● **Task**
Report every line of the listing below in which the string "each" appears.

** Opening The records block **

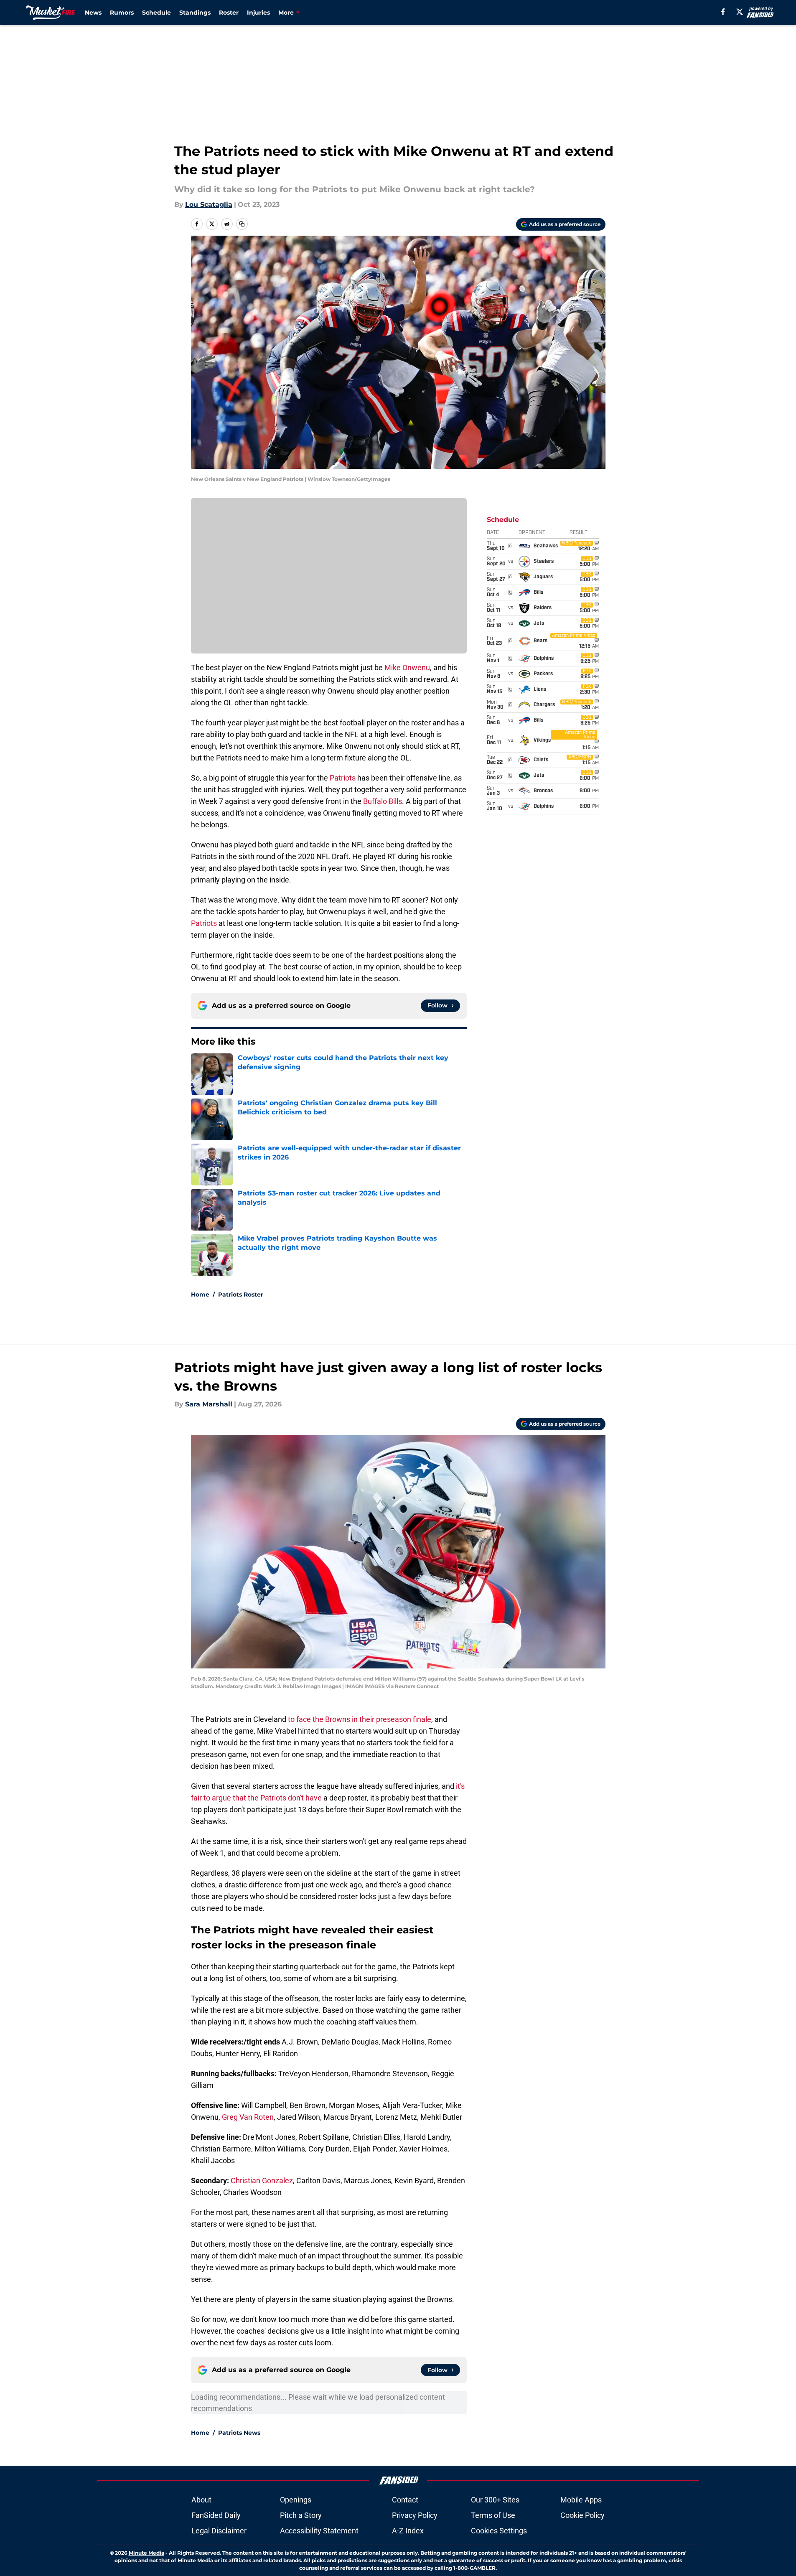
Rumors (122, 12)
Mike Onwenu (407, 667)
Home (200, 1294)
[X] (739, 11)
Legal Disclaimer (219, 2530)
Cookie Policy (582, 2515)
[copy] (242, 224)
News (93, 12)
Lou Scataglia (208, 205)
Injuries (258, 12)
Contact (405, 2499)
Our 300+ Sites (495, 2499)
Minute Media (146, 2553)
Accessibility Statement (319, 2530)
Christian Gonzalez (262, 2180)
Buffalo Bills (382, 801)
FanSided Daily (216, 2515)
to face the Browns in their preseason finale (359, 1719)
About (201, 2499)
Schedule (156, 12)
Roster (229, 12)
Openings (295, 2499)
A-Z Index (408, 2530)
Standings (195, 12)
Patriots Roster (240, 1294)
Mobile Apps (581, 2499)
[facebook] (723, 11)
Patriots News (239, 2432)
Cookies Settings (499, 2530)
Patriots (343, 777)
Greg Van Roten (248, 2117)
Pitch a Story (301, 2515)
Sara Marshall (208, 1404)
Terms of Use (493, 2515)
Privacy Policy (414, 2515)
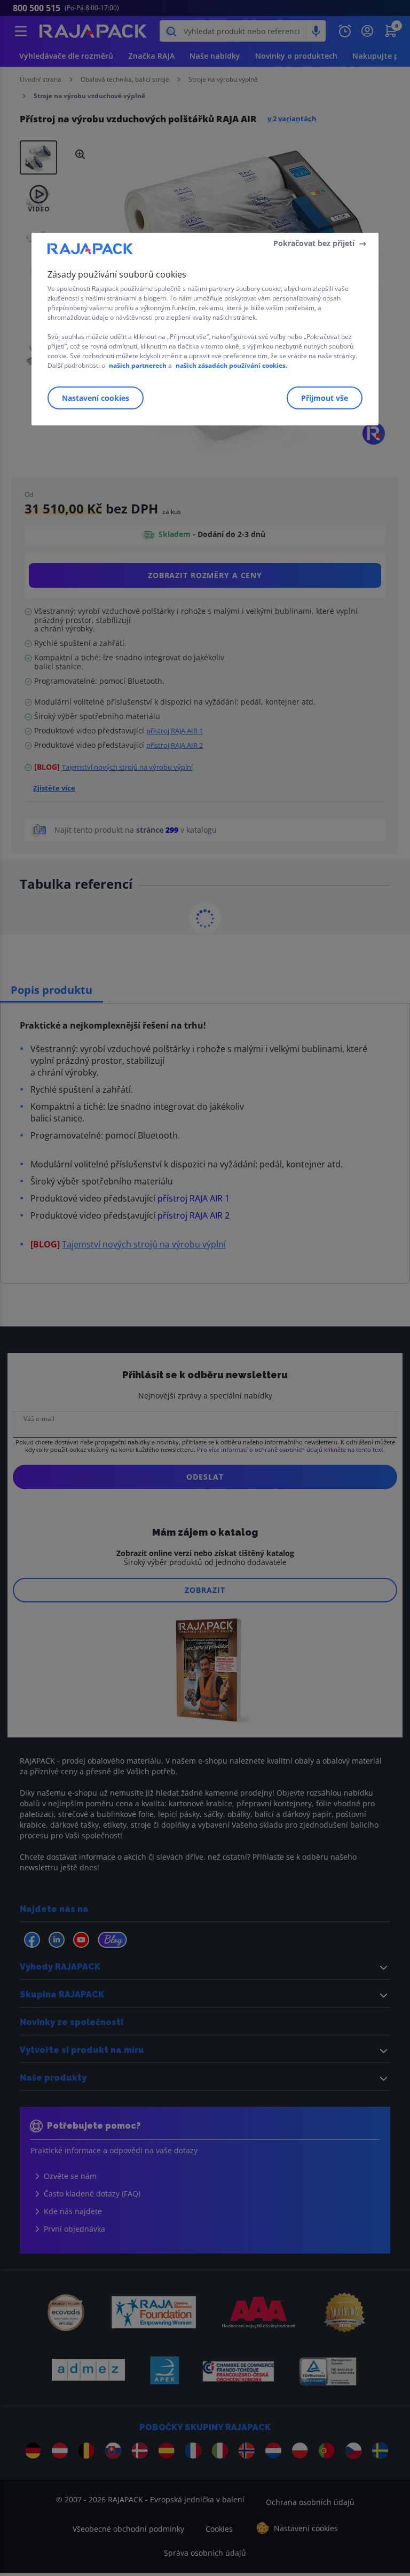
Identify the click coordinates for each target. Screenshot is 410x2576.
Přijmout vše (324, 398)
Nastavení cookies (95, 398)
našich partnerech (138, 365)
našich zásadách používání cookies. (231, 365)
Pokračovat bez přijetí (313, 243)
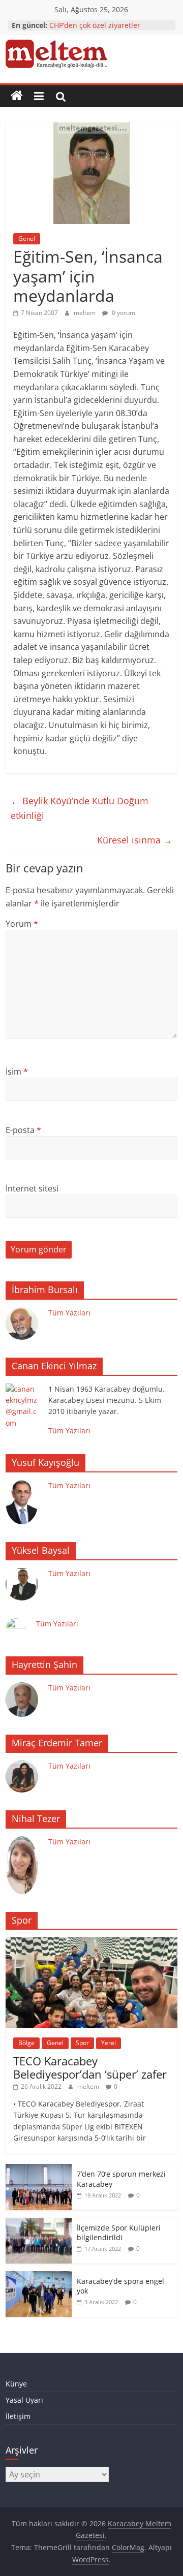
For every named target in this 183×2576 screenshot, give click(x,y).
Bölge (26, 2042)
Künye (16, 2384)
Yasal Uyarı (24, 2400)
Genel (26, 238)
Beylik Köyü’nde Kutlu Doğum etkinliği (79, 808)
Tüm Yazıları (69, 1312)
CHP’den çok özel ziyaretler (94, 25)
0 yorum (122, 312)
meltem (85, 312)
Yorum (22, 923)
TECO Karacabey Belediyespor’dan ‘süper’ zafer (90, 2067)
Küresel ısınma (134, 840)
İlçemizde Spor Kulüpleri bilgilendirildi (119, 2233)
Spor (82, 2042)
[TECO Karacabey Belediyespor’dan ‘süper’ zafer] (91, 1942)
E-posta (23, 1130)
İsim (17, 1071)
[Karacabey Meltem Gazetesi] (17, 96)
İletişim (18, 2416)
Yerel (108, 2042)
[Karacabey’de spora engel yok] (39, 2276)
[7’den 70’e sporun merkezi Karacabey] (39, 2169)
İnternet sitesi (32, 1188)
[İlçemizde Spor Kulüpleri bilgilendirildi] (39, 2223)
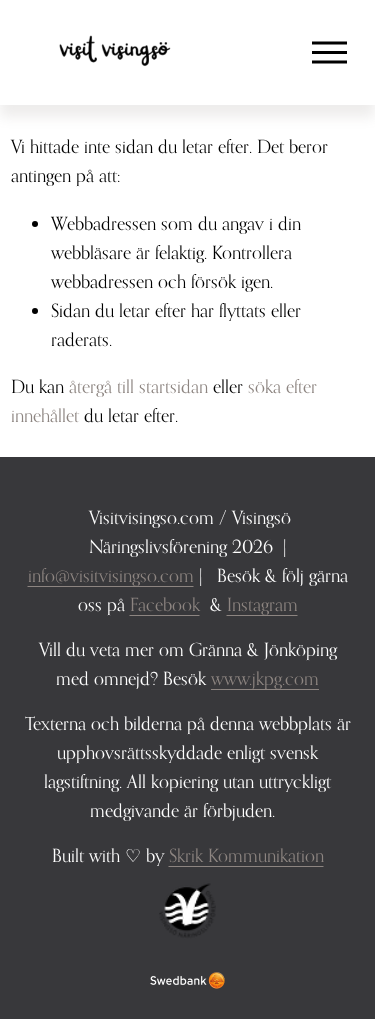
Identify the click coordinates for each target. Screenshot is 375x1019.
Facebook (165, 604)
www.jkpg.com (265, 678)
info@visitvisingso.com (111, 575)
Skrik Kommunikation (246, 855)
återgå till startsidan (138, 386)
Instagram (262, 604)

** Closing The records block **

● **Answer section**
Identify the click coordinates for each target. Screenshot is 410x2576.
Identify the click coordinates for each target. Screenshot is 375x1019.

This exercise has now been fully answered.